Logic is often overrated in the stock market, which looks ahead and moves up and down at least as much because of psychology and investor perception as cold, hard facts. Expedia Group (EXPE) is a good example of that, explains Mike Cintolo, editor of Cabot Growth Investor.

The firm is one of (if not the) largest travel firms out there, operating many popular sites (including Expedia.com, Hotels.com, VRBO, Orbitz, Travelocity and many others). Anyone who has traveled at all in the past couple of years knows it’s been boom times, with flights and hotels full (and prices up).

Indeed, Expedia’s bottom line has recovered in a big way since the pandemic and should notch a new high near $8.50 per share soon. Free cash flow should come in even larger, likely around $15 per share for 2023.

That’s thanks to industry-wide conditions, yes, but also some company-specific offerings. They include a rapidly growing business-to-business platform (with revenue up 26% in Q3, that segment made up one quarter of the total)

The company also has a unified loyalty offering. It’s dubbed OneKey and it allows people to earn and spend rewards on/with any of Expedia’s brands. All brands have now been migrated to a similar-looking app, which means the benefits of a couple of years of hard work should boost things even more going ahead. Analysts see earnings up another 26% in 2024 to $10.66 per share.

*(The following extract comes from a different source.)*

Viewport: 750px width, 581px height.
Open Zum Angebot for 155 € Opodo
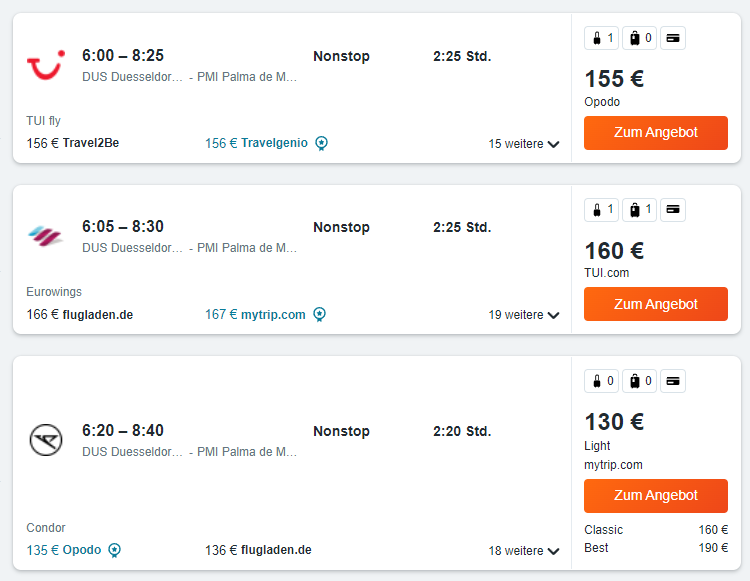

Despite all that, the stock has been completely waterlogged. It fell more than 60% from peak to trough in 2022. Then even as results have cranked ahead, shares were sitting in the low 90s in late 2023, well within the long bottoming pattern the stock carved out for more than a year.

But since the Q3 report, the stock has been starting to change character. EXPE gapped up 19% on the report and has rallied further since then. Clearly, this is a turnaround-type situation. Top-line growth is likely to run in the single digits while EBITDA expands in the low/mid-double digits.

But our bigger-picture thought is that EXPE can follow a pattern we’ve seen a lot in recent years: A stock or sector sees earnings explode, often because of some pandemic follow-on effects. Then after a run, the sellers arrive as investors expect earnings to fall back to Earth. Instead, earnings keep moving up, eventually leading to another big upleg as investor perception changes.

That seems to be in the cards here, with the cheap valuation, big bottom, and, now, real accumulation all offering encouragement. The fact that the top brass hasn’t been shy about buying back stock (share count down 8.7% from a year ago; new $5 billion repurchase announced) helps the cause, too.